WORK TO COMPLETE: Copy out, unchanged, the entries below from the "Click the Step Over debugger icon" line to the final line. Omit pictures.

====== THE DATA ======

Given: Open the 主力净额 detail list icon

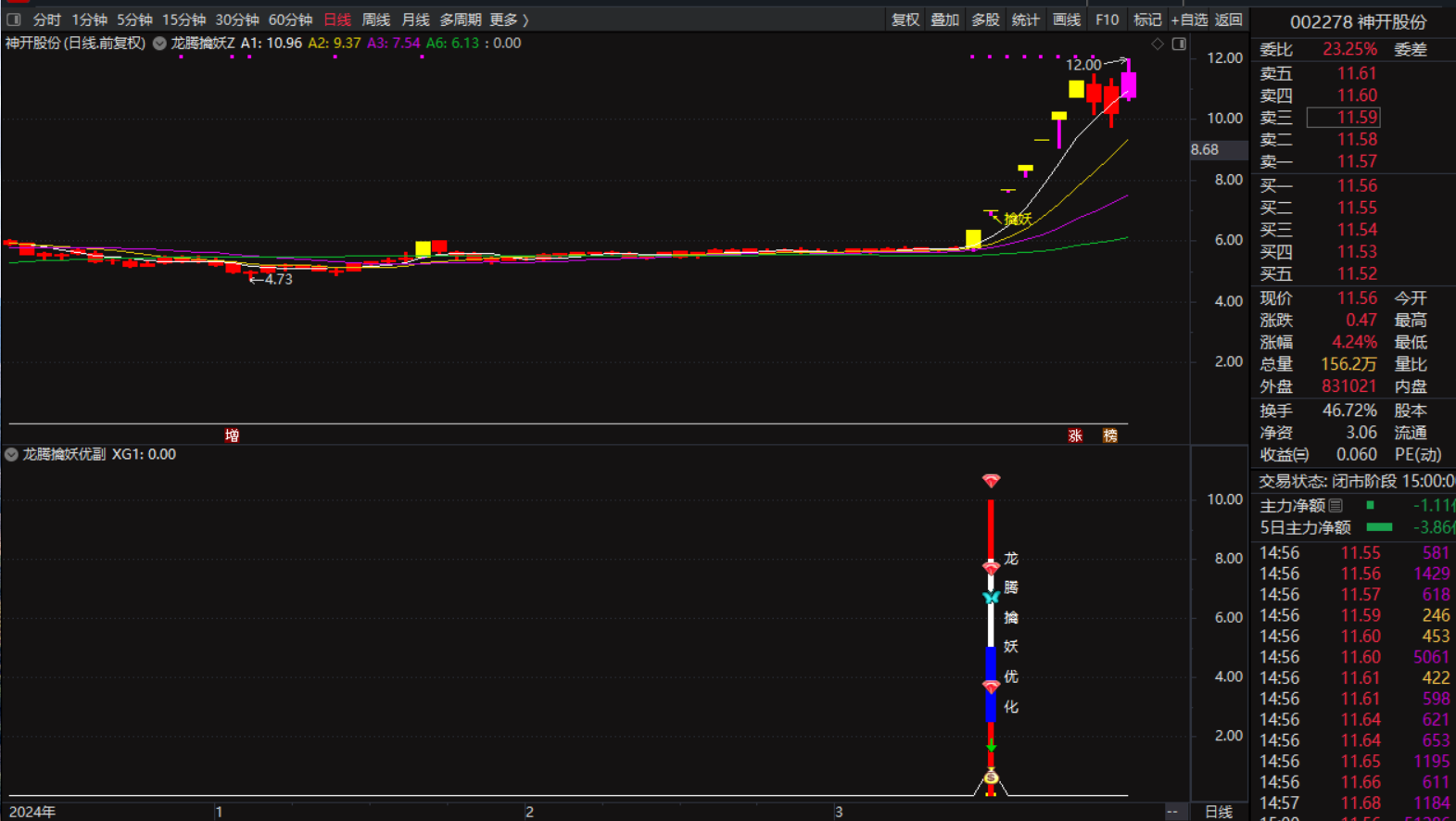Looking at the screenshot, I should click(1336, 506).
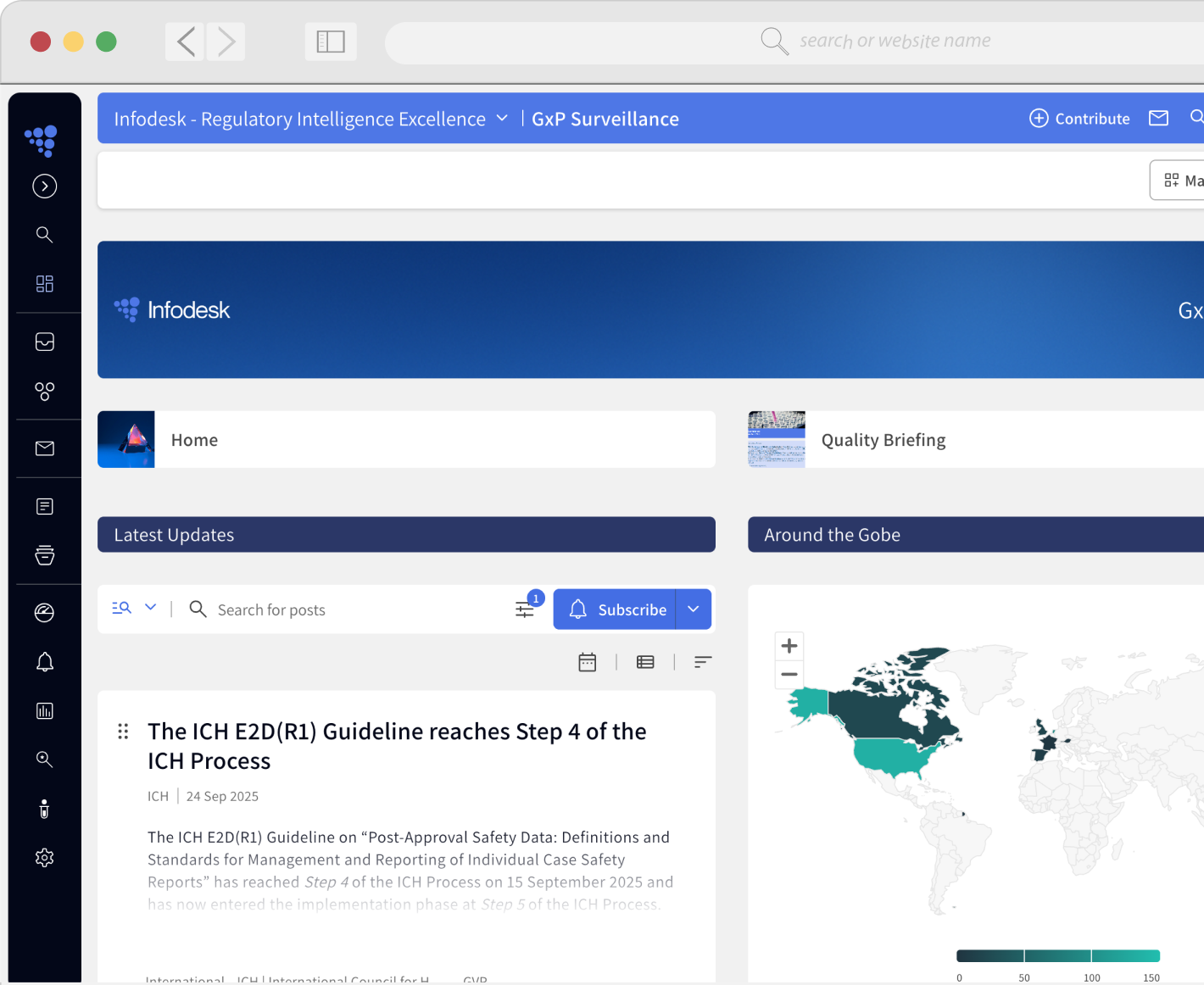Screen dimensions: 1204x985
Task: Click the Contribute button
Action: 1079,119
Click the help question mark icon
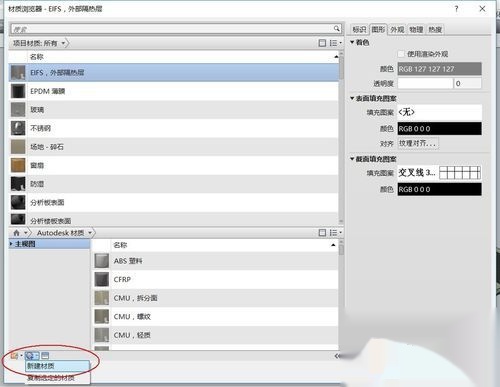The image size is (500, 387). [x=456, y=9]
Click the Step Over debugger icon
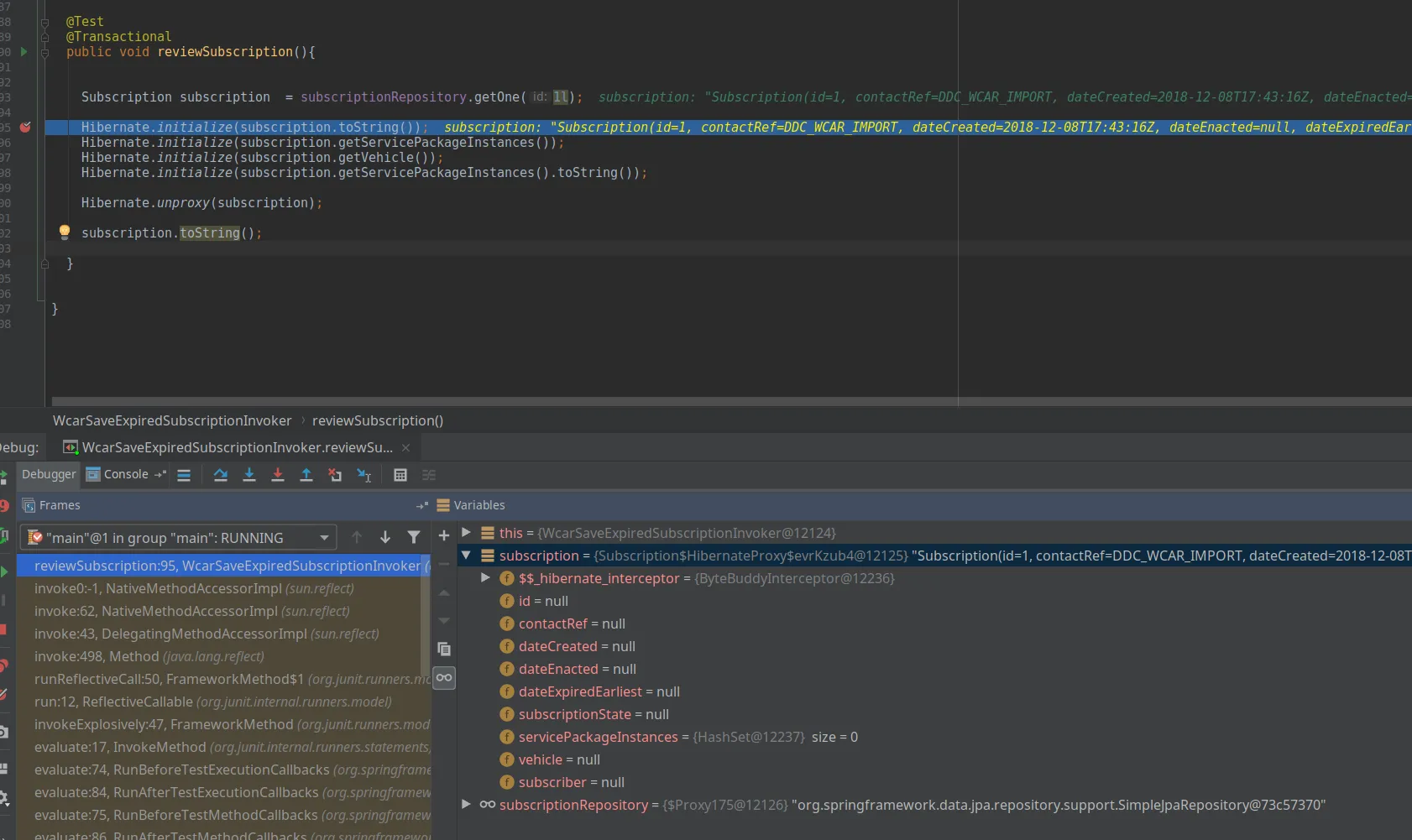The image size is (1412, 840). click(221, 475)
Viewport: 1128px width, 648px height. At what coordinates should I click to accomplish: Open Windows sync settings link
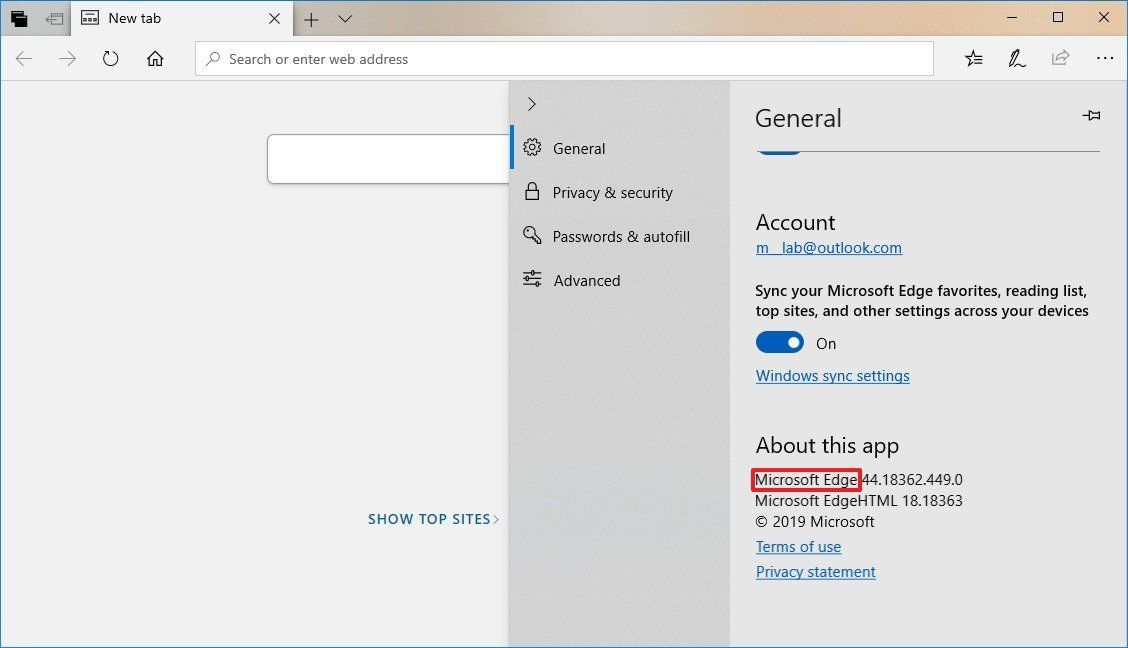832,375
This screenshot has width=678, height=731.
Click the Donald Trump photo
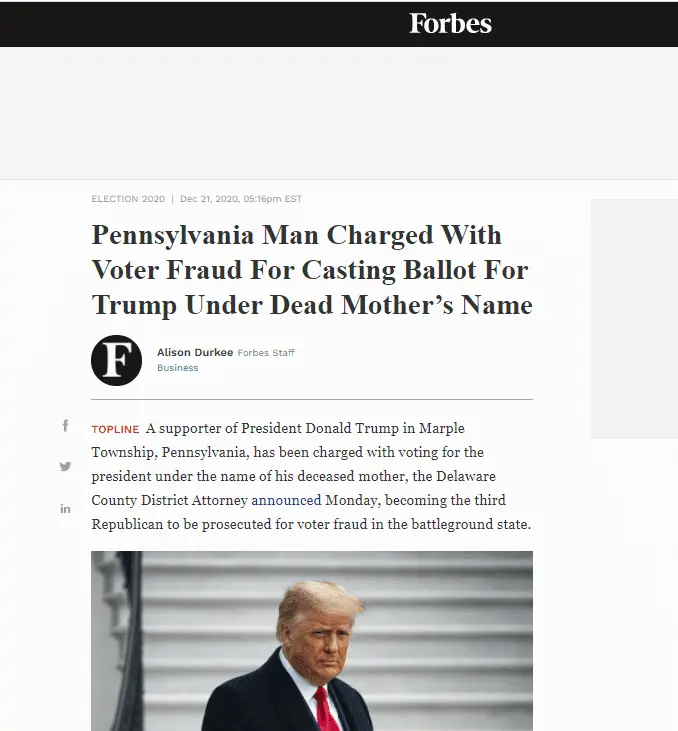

======

FINAL ANSWER:
Click the Step Over debugger icon
The image size is (1412, 840). click(221, 475)
Viewport: 1128px width, 648px height. At what coordinates should I click to accomplish: Open Windows sync settings link
832,375
This screenshot has width=678, height=731.
Click the Donald Trump photo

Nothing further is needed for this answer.